If progress is going to made in getting best treatment to patients, it seems to me that the questions really must be of this form: which treatments work better than others, and for whom do specific treatments work better than others?

In that respect, I recommend, not completely facetiously, using the ameliorative value received from a cup of warm broth as the default comparison...then we could say things like proposed psychological treatment "A" works 'x.x' times better for illness "B" than a cup of warm broth; or for cohorts of patients characterized by multiple traits and symptoms J,K L,M,N, O and P this treatment worked 'x.x' times better than a cup of warm broth.



mopinko

(70,138 posts)
5. i get your drift.
Thu Sep 19, 2013, 11:09 AM
Sep 2013

i thought the idea of me organizing a party as a way to get me out of a slump particularly amusing. the inability to pull that off is what weakened my family ties.

mopinko

(70,138 posts)
4. one of chicago's evil charter schools is called namaste.
Thu Sep 19, 2013, 11:07 AM
Sep 2013

basically a buddhist school, kids do yoga, and kids are taught a respect for all living creatures. even little school kids.
i suspect they will grow up to be as mentally and physically fit as their genetics will let them be.

HereSince1628

(36,063 posts)
6. I suspect they will indeed fit within the usual ranges
Thu Sep 19, 2013, 11:39 AM
Sep 2013

as we were made aware by the Naval Yard shooter being well versed in buddhism.

But the notion of absence of harm wasn't really the point of my reply.

The point of my reply was, and remains, that very many things will help -some- people feel better.

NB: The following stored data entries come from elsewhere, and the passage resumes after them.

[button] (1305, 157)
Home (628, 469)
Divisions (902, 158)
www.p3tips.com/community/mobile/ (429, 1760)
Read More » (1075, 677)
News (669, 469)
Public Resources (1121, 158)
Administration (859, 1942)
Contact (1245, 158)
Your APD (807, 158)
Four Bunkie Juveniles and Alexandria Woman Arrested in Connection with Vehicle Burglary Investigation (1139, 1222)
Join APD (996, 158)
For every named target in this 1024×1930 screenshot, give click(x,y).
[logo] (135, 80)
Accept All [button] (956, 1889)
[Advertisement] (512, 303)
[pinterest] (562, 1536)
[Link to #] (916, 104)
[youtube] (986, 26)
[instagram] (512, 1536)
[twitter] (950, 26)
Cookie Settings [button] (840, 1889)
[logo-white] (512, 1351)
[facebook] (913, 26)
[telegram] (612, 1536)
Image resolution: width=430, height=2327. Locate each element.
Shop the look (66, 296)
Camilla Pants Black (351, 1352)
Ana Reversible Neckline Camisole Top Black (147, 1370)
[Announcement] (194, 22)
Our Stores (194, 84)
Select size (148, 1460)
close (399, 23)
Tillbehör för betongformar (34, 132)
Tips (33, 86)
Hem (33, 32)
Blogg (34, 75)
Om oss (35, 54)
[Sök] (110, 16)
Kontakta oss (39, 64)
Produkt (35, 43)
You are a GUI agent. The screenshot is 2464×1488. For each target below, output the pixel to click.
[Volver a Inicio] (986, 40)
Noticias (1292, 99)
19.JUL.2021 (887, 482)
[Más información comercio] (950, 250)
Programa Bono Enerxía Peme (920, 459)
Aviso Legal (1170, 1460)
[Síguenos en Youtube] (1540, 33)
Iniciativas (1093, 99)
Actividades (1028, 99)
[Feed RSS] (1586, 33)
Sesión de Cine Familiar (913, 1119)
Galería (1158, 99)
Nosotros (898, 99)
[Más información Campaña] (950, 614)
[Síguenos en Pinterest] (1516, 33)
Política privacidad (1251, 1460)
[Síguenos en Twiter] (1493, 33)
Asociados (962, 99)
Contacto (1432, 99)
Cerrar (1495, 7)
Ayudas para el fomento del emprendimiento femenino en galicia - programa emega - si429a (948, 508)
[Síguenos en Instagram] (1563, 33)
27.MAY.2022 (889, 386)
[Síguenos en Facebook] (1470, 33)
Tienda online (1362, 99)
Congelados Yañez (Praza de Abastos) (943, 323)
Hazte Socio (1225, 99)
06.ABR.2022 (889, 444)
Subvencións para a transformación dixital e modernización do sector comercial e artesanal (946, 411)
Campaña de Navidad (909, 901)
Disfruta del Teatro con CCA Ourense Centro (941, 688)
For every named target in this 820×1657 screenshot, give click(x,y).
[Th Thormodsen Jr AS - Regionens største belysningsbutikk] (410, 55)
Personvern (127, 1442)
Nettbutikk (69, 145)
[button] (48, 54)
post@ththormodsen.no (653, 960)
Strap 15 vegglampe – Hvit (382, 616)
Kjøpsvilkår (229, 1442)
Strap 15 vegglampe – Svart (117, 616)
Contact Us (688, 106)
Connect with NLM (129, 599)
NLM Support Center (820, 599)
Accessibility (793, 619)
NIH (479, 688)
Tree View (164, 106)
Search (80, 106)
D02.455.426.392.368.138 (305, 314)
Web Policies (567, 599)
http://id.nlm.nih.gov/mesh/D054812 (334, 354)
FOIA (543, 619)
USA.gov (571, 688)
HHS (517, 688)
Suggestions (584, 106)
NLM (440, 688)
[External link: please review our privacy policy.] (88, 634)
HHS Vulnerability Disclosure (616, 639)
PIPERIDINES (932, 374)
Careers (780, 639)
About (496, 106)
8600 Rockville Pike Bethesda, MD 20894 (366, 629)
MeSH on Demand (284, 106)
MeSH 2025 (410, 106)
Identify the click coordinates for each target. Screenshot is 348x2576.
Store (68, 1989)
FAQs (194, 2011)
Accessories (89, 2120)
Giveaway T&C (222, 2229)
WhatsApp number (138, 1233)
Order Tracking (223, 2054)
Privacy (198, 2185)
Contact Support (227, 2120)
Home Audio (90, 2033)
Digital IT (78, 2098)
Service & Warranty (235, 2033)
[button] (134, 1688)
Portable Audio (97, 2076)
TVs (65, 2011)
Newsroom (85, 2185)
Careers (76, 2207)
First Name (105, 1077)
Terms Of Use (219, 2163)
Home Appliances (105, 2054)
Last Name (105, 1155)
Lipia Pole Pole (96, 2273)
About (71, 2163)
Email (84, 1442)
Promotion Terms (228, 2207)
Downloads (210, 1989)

OF COURSE feeling better is not a terribly bad thing for the person feeling better. I don't mean to say that. But this forum wasn't intended to be about merely idosyncratic experiences. Information can also be considered critically with regard to generalizability.

In that respect, the questions 1) is something, a cup of broth or yoga practice better than something else? and 2) is the something that makes you feel better merely palliative or is it curative? move the discussion towards broader awareness by placing the supposed helpful thing within the context of many, and juxtaposed against a few other, possible behaviors to 'feel better'.

Honestly, we're neck deep in things that help some people 'feel better', but pretty short on things that reliably move most people into the "recovered" class.

Something like the standard used for comparison in psychiatric research, TAU (treatment as usual), would be useful for general discussion and commentary here about how some newspaper reports some activity that makes people feel better.

Yoga makes people feel better? That's not too informative.